Procurement organizations have been tapped in the past year to help Oil & Gas companies stay afloat, and that responsibility has been answered with big moves. Many effectively used all of the cards in their hand - supplier price reductions, tighter procurement policies, capital projects pushed out, head count reductions, off-shoring of transactional roles, and eliminated IT project budgets. It's time to draw some new cards.
- The headline in 2017 will be partnering with the design and engineering teams in the business to drive price efficiencies and reduce complexity of future projects. The biggest gains here will be seen by immature procurement organizations - as teams increase their capabilities through software projects, skills building and internal collaboration. The gains will be much larger for those teams that have held back on investing in these areas. Mature organizations will find it harder to achieve significant wins with these techniques.
- Another card to be drawn will be process transformation. Some IT budgets will still be in limbo for the first half of the year, leaving procurement teams to focus on functional projects. This is a great time to evaluate your operational processes to ensure you are being as efficient as possible. Auctions were a huge part of 2016, and will be important in 2017 as well. Negotiating contracts with P2P systems in mind will be a huge win for Sourcing teams. If procurement is able to create contracts that are ready to be operationalized, they will be able to claim compliance in their catalog tools and drive real value.
- Major software players have begun to make investments in Direct Materials purchasing, easing integration between EAM systems and their P2P tools. Plant Maintenance, MRO, Inventory and VMI workflows are being integrated directly into P2P tools to enable the efficiencies of document automation and supplier networks. The focus in the past decade has really been on the Indirect space, and the software majors are now turning their attention to Directs, and we should begin to see procurement automation within the plant.
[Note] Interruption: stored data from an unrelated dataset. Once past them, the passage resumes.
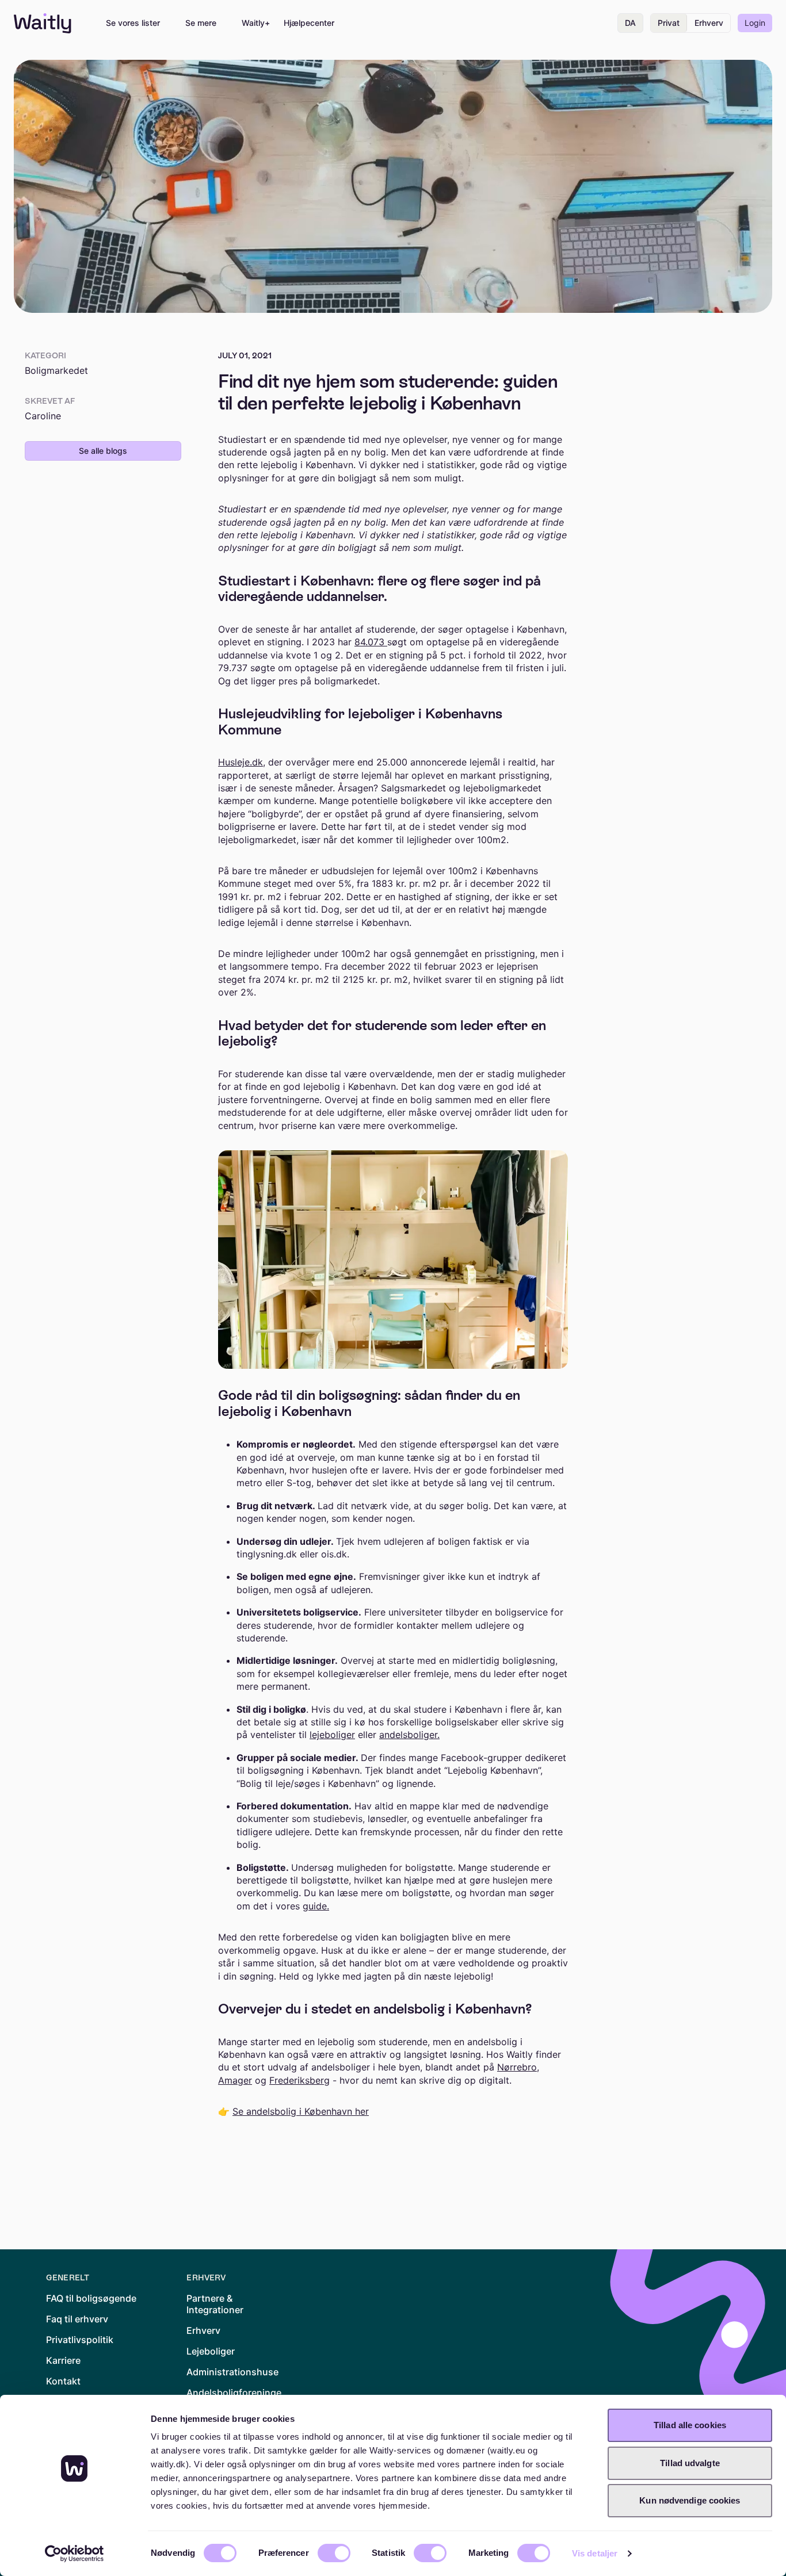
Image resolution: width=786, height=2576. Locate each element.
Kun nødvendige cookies (689, 2500)
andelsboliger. (409, 1734)
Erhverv (709, 23)
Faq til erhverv (77, 2319)
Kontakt (63, 2381)
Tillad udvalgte (690, 2463)
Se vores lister (133, 23)
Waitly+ (256, 23)
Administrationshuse (232, 2372)
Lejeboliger (210, 2351)
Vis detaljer (594, 2553)
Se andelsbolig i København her (300, 2111)
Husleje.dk (240, 762)
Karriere (63, 2360)
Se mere (200, 23)
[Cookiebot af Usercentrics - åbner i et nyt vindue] (74, 2553)
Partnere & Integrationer (214, 2303)
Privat (669, 23)
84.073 (370, 642)
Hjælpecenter (309, 23)
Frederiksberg (299, 2080)
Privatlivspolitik (79, 2339)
- New players are plugging holes in the classic procurement software model. “Engagement Layers” will be the rage in 2017. Procurement teams are looking to move past the metric of savings from category management and sourcing activity and are starting to engage directly with their customers in the business as well as with vendors. This space is ripe for disruption as procurement moves away from being a shared service to a trusted business partner delivering deeper value through demand planning and vendor management. Expect to see advancements in Collaboration, Automation and Integration.
- Mergers in the industry will invariably pit procurement teams against each other as executives look to trim costs out of the organization. Smart CPOs will make bold moves to set themselves apart from the competition.
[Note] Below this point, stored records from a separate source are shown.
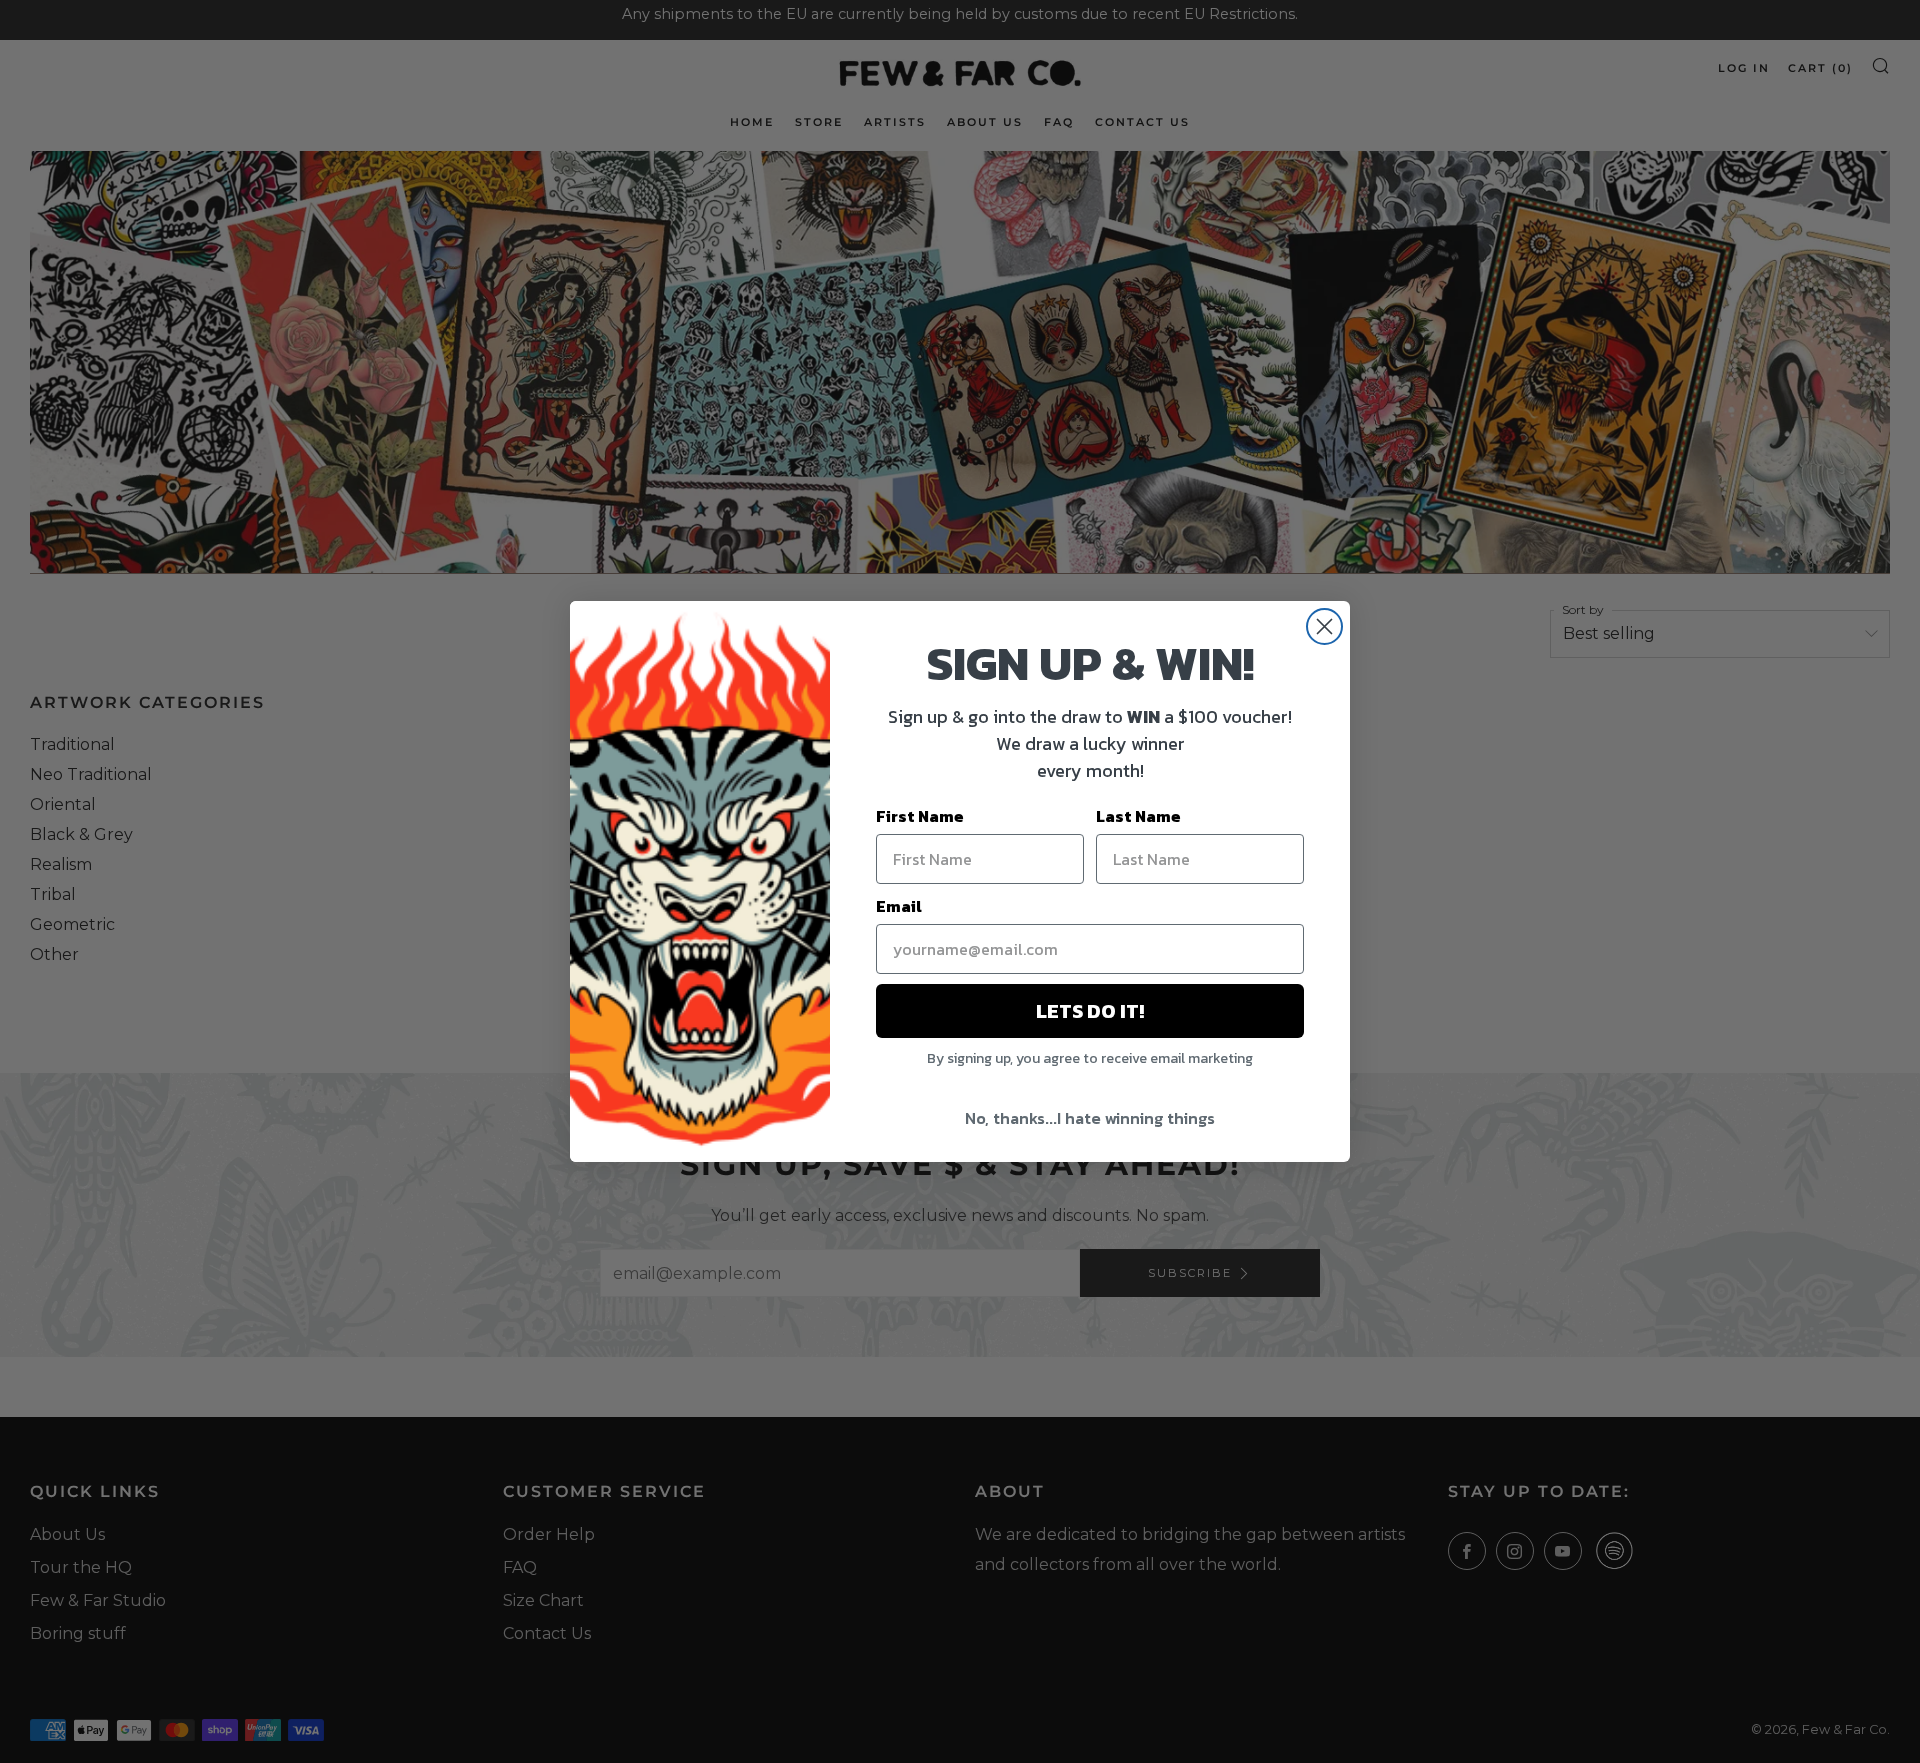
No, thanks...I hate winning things (1090, 1118)
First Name (920, 816)
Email (899, 906)
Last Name (1138, 816)
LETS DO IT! (1090, 1011)
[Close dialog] (1324, 626)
If you have to pick a project for next year, it will be investing in software that enables collaboration with your direct purchasing team to drive efficiencies and savings in the design aspects of their projects. The best path to becoming the trusted business partner that we have all talked about will be to create opportunities for engagement. By working your way up the ladder and getting ahead of demand, procurement will finally have the opportunity to become proactive.